There 10 articles were about FGF21 and DR. While, in these 10 articles, one article used healthy people as control group, not the patients with non-DR diabetes. So, we have performed the analysis in different control groups (non-DR diabetes patients and healthy controls). FGF21 levels were significantly higher in patients with DR than in non-DR patients with diabetes (SMD:2.12, 95% CI [1.40, 2.84]; I² = 97%) (6, 7, 14, 16, 17, 20, 21, 24, 25). Forest plot and funnel plot of FGF21 levels in patients with DR compared to those in non-DR diabetes are presented in Figures 2, 3. It was also found that FGF21 levels in patients with DR were significantly higher than that in healthy controls [SMD: 3.90, 95% CI (2.46, 5.35); I² = 98%] (6, 7, 14, 17, 21, 22, 25). In addition, there was no difference in FGF21 levels between patients with non-proliferative DR (NPDR) and those with proliferative DR (PDR) [SMD: 0.89, 95% CI (–1.21, 2.99); I² = 97%] (6, 14, 20–22). The Klotho level in patients with DR was significantly lower than that in non-DR patients with diabetes [SMD: –0.63, 95% CI (–1.22, – 0.04); I² = 92%] (15, 18, 19, 23, 26). Forest plots and funnel plot of Klotho levels are presented in Figures 4, 5.

Figure 2

Figure 3

Figure 4

Figure 5

Sensitivity analysis and publication bias

Each study was subjected to a sensitivity analysis to determine its influence. Sensitivity analysis showed no significant differences from our previous estimates, indicating that a single study had a marginal impact on the overall estimate (Supplementary Figures 1, 2). Accordingly, the meta-analysis yields stable results. A thorough and comprehensive search of the databases was conducted. Begg’s and Egger’s tests were conducted to identify whether publication bias was present in the reviewed studies. The results (P > 0.05) indicated that there was no publication bias (Supplementary Figures 3–6).

Discussion

This systematic review is the first to evaluate FGF21 and Klotho levels in patients with DR. In our previous research, we found the leptin and chemerin levels in patients with DR were significantly higher than those in non-DR patients (27). In this meta-analysis, fourteen independent studies were included in the meta-analysis. We conclude that FGF21 levels were significantly higher in patients with DR than non-DR patients with diabetes, and that Klotho levels were significantly lower in patients with DR than non-DR patients with diabetes.

FGF21 is a key regulator of retinal lipid and glucose metabolism. It can metabolize lipoproteins in the adipose tissue and maintain adipocyte phospholipid homeostasis. FGF21 also increases lipid utilization during amino acid starvation. FGF21 acts by regulating the activities of peroxisome proliferator-activated receptors (PPARs) and peroxisome proliferator-activated receptor γ coactivator-1 (PGC-1).
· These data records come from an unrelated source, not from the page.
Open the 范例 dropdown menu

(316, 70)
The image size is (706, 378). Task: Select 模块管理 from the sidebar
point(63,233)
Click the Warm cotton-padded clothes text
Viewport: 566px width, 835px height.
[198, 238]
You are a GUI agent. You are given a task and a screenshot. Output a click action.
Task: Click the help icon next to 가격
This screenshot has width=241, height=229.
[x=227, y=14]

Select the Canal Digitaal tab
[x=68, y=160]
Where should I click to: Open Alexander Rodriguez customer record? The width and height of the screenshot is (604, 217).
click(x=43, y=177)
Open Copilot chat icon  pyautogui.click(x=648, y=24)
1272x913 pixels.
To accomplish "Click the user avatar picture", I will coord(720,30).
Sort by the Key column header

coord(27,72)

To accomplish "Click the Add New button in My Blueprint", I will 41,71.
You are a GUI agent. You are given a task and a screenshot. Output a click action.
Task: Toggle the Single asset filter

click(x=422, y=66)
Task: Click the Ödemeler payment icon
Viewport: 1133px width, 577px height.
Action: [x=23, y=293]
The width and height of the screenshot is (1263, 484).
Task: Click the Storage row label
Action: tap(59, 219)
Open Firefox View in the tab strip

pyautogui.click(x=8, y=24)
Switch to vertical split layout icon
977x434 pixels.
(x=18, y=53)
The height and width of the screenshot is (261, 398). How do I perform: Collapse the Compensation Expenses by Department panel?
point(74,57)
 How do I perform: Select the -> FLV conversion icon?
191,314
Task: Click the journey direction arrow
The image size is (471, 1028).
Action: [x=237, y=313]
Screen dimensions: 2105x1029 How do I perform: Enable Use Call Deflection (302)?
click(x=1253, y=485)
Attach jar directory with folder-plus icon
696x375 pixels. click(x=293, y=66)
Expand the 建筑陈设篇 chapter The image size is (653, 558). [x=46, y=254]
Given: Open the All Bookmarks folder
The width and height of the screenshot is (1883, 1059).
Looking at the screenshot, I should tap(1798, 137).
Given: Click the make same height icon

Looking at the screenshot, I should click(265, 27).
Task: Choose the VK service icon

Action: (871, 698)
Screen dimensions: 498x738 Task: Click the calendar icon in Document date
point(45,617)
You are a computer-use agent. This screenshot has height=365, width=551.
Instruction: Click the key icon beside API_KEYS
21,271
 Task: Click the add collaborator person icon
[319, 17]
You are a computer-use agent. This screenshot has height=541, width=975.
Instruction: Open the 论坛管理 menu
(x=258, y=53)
FGF21 is crucial in PPAR-α agonists to improve metabolic processes in obese mice (28). FGF21 inhibits the growth of pathological retinal neovascularization through adiponectin (APN). FGF21 promotes APN expression in the blood circulation in a dose-dependent manner (29). Fu et al. reported that APN could inhibit neovascularization of the retina and choroid in mice (30). The use of long-acting FGF21 analogs can increase the concentration of retinal APN in mice, indicating that FGF21 has important effects on metabolic functions (31). To determine whether APN mediates the protective effect of FGF21 on retinal neovascularization, the retinal vascular systems of mice with and without long-acting FGF21 analogs were compared under oxygen-induced retinopathy in APN gene knockout mice. Studies have shown that APN deficiency exacerbates retinal neovascularization and eliminates the beneficial effects of long-acting FGF21 analogs in reducing hypoxic retinal neovascularization. In addition, APN can inhibit retinal neovascularization by reducing the level of tumor necrosis-alpha (TNF-α) (32). In summary, FGF21 inhibits the growth of pathological retinal neovascularization by targeting APN and reducing TNF-α, which is a key risk factor for hypoxia-induced retinopathy (33).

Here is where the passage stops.